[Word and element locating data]

○ ○ ○ ○ ○ ○ ○

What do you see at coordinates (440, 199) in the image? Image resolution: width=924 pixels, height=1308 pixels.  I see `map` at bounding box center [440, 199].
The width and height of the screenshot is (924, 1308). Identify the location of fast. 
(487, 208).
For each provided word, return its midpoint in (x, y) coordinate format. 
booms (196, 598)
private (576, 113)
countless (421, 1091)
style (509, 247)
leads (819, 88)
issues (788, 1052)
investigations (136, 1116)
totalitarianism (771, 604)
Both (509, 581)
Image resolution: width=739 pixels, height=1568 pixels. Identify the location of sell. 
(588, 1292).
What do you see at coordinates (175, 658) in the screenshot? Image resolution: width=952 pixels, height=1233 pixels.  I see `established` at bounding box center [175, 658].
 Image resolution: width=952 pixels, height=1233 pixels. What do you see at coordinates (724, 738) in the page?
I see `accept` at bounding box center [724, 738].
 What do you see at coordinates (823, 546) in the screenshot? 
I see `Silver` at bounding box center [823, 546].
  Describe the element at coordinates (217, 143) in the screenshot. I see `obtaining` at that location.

○ ○ ○ ○ ○ ○ ○

WORK REQUIRED >> Recast the entries above as a Markdown table with two columns, Row and Line. Give each non-blank line its own row, numbered in order.

EXERCISE SOLUTION >>
| Row | Line |
|---|---|
| 1 | What do you see at coordinates (440, 199) in the image? Image resolution: width=924 pixels, height=1308 pixels.  I see `map` at bounding box center [440, 199]. |
| 2 | The width and height of the screenshot is (924, 1308). Identify the location of fast.  |
| 3 | (487, 208). |
| 4 | For each provided word, return its midpoint in (x, y) coordinate format.  |
| 5 | booms (196, 598) |
| 6 | private (576, 113) |
| 7 | countless (421, 1091) |
| 8 | style (509, 247) |
| 9 | leads (819, 88) |
| 10 | issues (788, 1052) |
| 11 | investigations (136, 1116) |
| 12 | totalitarianism (771, 604) |
| 13 | Both (509, 581) |
| 14 | Image resolution: width=739 pixels, height=1568 pixels. Identify the location of sell.  |
| 15 | (588, 1292). |
| 16 | What do you see at coordinates (175, 658) in the screenshot? Image resolution: width=952 pixels, height=1233 pixels.  I see `established` at bounding box center [175, 658]. |
| 17 |  Image resolution: width=952 pixels, height=1233 pixels. What do you see at coordinates (724, 738) in the page? |
| 18 | I see `accept` at bounding box center [724, 738]. |
| 19 |  What do you see at coordinates (823, 546) in the screenshot?  |
| 20 | I see `Silver` at bounding box center [823, 546]. |
| 21 |   Describe the element at coordinates (217, 143) in the screenshot. I see `obtaining` at that location. |